■ **DATA SUPPLIED**:
# # # # # # #

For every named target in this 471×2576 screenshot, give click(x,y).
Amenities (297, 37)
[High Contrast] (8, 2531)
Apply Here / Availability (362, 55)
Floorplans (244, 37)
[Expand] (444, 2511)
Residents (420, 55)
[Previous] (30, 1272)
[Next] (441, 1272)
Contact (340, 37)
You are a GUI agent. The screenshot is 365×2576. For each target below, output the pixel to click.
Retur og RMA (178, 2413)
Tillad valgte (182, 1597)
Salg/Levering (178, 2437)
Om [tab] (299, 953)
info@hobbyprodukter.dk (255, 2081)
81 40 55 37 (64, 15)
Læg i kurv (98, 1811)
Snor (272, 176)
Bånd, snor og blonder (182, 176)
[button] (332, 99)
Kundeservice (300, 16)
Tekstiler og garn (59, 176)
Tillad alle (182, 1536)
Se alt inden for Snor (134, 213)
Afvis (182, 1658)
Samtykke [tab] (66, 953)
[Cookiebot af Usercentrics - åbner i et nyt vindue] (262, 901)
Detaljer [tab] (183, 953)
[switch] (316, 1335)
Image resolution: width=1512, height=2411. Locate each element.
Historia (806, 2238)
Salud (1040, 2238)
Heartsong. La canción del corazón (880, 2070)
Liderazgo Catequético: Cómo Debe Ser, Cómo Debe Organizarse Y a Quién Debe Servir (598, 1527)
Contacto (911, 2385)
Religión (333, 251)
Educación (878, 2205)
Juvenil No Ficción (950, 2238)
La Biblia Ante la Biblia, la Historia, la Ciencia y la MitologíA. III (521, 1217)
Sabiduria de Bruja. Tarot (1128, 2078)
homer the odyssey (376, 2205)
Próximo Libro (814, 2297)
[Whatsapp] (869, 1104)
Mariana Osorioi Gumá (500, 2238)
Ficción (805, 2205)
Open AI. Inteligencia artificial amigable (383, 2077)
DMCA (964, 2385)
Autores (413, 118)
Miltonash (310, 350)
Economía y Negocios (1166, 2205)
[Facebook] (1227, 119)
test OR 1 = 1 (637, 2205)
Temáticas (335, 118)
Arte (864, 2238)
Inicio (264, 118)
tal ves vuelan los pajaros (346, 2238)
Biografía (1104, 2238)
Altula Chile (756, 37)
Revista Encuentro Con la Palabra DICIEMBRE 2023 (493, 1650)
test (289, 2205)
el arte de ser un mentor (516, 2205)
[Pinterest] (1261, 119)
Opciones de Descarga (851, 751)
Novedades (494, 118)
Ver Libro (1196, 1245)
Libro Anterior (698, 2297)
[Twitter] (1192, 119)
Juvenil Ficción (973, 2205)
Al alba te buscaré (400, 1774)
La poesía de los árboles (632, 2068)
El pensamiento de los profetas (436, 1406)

# # # # # # #

■ **WHAT YOU SHOULD DO**:
Print exactly the lines from the one with "[Cookiebot af Usercentrics" through the last line of the material, including both, and no others.

■ **RESULT**:
[Cookiebot af Usercentrics - åbner i et nyt vindue] (262, 901)
Detaljer [tab] (183, 953)
[switch] (316, 1335)
Image resolution: width=1512, height=2411. Locate each element.
Historia (806, 2238)
Salud (1040, 2238)
Heartsong. La canción del corazón (880, 2070)
Liderazgo Catequético: Cómo Debe Ser, Cómo Debe Organizarse Y a Quién Debe Servir (598, 1527)
Contacto (911, 2385)
Religión (333, 251)
Educación (878, 2205)
Juvenil No Ficción (950, 2238)
La Biblia Ante la Biblia, la Historia, la Ciencia y la MitologíA. III (521, 1217)
Sabiduria de Bruja. Tarot (1128, 2078)
homer the odyssey (376, 2205)
Próximo Libro (814, 2297)
[Whatsapp] (869, 1104)
Mariana Osorioi Gumá (500, 2238)
Ficción (805, 2205)
Open AI. Inteligencia artificial amigable (383, 2077)
DMCA (964, 2385)
Autores (413, 118)
Miltonash (310, 350)
Economía y Negocios (1166, 2205)
[Facebook] (1227, 119)
test OR 1 = 1 (637, 2205)
Temáticas (335, 118)
Arte (864, 2238)
Inicio (264, 118)
tal ves vuelan los pajaros (346, 2238)
Biografía (1104, 2238)
Altula Chile (756, 37)
Revista Encuentro Con la Palabra DICIEMBRE 2023 (493, 1650)
test (289, 2205)
el arte de ser un mentor (516, 2205)
[Pinterest] (1261, 119)
Opciones de Descarga (851, 751)
Novedades (494, 118)
Ver Libro (1196, 1245)
Libro Anterior (698, 2297)
[Twitter] (1192, 119)
Juvenil Ficción (973, 2205)
Al alba te buscaré (400, 1774)
La poesía de los árboles (632, 2068)
El pensamiento de los profetas (436, 1406)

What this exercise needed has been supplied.